> **Records supplied**:
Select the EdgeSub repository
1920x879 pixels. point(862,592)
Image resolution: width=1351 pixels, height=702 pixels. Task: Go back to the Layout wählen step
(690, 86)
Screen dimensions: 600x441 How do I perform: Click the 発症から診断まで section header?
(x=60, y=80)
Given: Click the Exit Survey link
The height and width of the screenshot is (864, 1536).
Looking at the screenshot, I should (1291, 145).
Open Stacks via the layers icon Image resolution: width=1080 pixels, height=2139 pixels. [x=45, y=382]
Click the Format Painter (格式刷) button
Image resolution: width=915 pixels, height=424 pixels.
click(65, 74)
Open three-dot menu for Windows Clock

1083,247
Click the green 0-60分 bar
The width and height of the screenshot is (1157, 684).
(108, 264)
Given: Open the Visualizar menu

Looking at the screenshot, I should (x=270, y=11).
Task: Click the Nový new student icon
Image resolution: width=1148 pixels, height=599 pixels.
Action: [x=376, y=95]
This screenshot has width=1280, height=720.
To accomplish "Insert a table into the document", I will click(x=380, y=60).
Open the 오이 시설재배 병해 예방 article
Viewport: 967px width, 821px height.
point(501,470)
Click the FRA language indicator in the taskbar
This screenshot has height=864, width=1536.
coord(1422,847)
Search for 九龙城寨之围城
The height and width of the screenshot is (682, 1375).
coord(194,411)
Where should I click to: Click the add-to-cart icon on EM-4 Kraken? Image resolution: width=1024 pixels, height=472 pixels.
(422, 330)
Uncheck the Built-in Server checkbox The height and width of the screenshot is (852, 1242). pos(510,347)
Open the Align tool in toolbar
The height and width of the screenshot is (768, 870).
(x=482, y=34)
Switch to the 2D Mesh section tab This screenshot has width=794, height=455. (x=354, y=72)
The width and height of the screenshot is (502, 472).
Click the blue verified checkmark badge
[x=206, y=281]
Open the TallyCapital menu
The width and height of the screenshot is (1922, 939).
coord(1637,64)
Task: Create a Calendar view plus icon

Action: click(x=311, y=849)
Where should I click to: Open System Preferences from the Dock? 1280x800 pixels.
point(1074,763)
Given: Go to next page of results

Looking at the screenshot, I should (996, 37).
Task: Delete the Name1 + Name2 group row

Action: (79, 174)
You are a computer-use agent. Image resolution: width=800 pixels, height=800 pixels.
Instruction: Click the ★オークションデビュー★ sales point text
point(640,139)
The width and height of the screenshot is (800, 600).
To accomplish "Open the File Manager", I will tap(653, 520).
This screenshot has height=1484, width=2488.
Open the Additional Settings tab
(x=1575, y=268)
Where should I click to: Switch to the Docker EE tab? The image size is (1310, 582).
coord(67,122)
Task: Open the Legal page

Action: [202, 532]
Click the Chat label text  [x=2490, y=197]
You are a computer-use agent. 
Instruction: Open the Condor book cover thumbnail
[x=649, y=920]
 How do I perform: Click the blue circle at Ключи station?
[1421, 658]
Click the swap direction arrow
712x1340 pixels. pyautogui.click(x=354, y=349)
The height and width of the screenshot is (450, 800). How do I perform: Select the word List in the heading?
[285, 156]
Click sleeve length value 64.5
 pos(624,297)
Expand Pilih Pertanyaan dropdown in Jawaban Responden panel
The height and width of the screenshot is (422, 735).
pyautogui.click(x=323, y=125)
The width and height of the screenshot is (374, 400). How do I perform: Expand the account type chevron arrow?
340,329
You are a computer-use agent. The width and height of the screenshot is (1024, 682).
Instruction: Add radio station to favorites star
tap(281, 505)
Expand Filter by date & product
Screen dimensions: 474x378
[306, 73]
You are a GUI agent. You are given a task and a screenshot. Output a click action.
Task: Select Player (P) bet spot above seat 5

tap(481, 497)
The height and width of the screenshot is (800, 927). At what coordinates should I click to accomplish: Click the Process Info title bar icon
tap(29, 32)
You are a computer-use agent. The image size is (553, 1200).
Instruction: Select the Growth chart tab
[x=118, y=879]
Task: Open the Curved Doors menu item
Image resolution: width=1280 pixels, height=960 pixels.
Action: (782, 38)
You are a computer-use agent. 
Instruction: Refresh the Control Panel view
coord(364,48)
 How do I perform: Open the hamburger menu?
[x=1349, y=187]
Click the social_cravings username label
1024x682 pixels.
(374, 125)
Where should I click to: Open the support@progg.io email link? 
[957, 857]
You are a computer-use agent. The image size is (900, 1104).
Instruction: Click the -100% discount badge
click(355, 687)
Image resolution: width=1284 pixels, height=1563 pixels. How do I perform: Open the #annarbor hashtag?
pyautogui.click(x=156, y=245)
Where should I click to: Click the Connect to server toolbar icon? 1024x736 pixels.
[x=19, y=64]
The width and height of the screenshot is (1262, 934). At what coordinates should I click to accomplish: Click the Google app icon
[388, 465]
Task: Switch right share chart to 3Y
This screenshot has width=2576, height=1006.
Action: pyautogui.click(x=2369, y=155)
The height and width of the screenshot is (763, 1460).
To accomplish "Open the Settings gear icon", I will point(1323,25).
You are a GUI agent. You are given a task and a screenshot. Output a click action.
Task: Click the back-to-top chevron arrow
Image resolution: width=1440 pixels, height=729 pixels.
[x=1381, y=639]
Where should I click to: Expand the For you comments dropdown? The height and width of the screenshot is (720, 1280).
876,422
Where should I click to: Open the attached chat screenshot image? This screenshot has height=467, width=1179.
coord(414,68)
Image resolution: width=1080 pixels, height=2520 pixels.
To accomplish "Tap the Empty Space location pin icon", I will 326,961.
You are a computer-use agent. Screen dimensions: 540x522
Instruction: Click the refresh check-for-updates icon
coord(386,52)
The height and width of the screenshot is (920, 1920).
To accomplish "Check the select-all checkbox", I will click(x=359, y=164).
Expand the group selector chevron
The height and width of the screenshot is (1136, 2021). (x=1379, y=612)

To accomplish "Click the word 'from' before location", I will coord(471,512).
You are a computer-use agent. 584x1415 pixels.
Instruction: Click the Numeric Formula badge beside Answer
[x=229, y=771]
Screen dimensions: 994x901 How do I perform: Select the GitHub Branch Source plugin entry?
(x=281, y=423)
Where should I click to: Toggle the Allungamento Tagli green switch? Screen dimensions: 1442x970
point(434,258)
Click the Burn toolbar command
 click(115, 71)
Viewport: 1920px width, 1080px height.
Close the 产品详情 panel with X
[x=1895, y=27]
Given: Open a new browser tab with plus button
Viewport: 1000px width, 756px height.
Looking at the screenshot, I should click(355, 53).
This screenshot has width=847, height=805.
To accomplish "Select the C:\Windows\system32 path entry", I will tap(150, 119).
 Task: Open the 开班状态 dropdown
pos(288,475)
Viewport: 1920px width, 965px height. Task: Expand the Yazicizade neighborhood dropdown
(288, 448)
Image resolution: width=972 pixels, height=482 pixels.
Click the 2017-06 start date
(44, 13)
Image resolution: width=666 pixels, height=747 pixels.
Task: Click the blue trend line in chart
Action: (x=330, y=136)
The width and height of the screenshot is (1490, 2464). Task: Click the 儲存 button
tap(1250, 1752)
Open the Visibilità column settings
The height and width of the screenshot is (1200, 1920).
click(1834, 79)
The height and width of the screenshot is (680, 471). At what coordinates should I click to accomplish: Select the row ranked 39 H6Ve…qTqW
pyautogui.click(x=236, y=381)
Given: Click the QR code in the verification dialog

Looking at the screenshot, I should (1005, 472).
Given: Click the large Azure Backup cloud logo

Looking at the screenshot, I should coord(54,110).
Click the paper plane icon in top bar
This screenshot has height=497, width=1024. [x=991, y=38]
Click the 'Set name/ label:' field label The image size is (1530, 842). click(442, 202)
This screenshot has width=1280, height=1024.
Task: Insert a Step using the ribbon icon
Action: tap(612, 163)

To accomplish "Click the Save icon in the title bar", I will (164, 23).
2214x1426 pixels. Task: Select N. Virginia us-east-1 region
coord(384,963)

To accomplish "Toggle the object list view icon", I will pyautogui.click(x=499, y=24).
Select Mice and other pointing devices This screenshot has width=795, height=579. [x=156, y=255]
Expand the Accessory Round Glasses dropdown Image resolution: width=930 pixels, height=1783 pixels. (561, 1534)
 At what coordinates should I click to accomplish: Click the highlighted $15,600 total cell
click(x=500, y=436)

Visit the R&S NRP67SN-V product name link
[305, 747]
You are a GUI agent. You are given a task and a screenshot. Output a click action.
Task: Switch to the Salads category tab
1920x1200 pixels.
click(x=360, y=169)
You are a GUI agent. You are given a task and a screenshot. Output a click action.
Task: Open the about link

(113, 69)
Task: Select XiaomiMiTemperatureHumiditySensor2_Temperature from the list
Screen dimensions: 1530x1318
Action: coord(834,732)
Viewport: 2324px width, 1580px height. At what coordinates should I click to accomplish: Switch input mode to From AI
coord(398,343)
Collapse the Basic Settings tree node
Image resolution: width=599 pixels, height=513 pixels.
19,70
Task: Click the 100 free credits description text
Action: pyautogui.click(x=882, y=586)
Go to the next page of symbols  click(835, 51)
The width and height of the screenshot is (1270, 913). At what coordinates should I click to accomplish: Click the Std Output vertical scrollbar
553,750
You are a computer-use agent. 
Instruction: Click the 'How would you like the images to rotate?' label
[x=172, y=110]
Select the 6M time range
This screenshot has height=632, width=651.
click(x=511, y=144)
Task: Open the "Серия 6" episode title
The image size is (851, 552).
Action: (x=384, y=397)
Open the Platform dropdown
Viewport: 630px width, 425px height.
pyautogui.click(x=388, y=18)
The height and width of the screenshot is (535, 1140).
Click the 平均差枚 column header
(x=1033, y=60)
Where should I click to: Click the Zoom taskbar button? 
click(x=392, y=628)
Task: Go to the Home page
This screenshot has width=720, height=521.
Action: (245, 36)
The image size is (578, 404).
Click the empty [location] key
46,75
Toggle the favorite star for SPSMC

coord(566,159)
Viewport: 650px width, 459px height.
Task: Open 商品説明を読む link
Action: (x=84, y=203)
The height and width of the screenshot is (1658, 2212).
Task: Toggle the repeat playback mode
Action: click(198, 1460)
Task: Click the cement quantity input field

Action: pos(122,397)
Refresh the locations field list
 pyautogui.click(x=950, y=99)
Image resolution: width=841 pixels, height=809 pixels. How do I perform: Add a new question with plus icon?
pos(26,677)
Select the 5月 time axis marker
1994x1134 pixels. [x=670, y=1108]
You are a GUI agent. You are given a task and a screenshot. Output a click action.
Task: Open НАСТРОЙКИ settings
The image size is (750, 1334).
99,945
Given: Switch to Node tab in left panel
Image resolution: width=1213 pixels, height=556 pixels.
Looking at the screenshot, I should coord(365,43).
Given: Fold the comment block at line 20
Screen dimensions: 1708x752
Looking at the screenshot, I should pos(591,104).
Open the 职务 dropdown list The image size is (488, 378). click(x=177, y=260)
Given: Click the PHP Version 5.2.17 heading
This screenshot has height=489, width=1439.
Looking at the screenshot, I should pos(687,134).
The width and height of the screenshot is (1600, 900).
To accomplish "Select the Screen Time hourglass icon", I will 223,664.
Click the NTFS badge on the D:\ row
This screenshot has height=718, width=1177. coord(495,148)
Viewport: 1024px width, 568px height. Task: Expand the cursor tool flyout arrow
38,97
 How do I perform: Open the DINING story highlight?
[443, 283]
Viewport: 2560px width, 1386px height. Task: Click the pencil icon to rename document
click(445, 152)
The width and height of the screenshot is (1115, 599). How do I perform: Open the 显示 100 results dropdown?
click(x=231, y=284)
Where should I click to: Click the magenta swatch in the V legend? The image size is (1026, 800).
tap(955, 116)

> **Exercise**: Render the lines from the one containing "Click the Chat" through the one containing "712x1340 pixels. pyautogui.click(x=354, y=349)", both included, as a JSON list of strings with one string per line and blank lines left out.

> **Solution for this task**:
[
  "Click the Chat label text  [x=2490, y=197]",
  "You are a computer-use agent. ",
  "Instruction: Open the Condor book cover thumbnail",
  "[x=649, y=920]",
  " How do I perform: Click the blue circle at Ключи station?",
  "[1421, 658]",
  "Click the swap direction arrow",
  "712x1340 pixels. pyautogui.click(x=354, y=349)"
]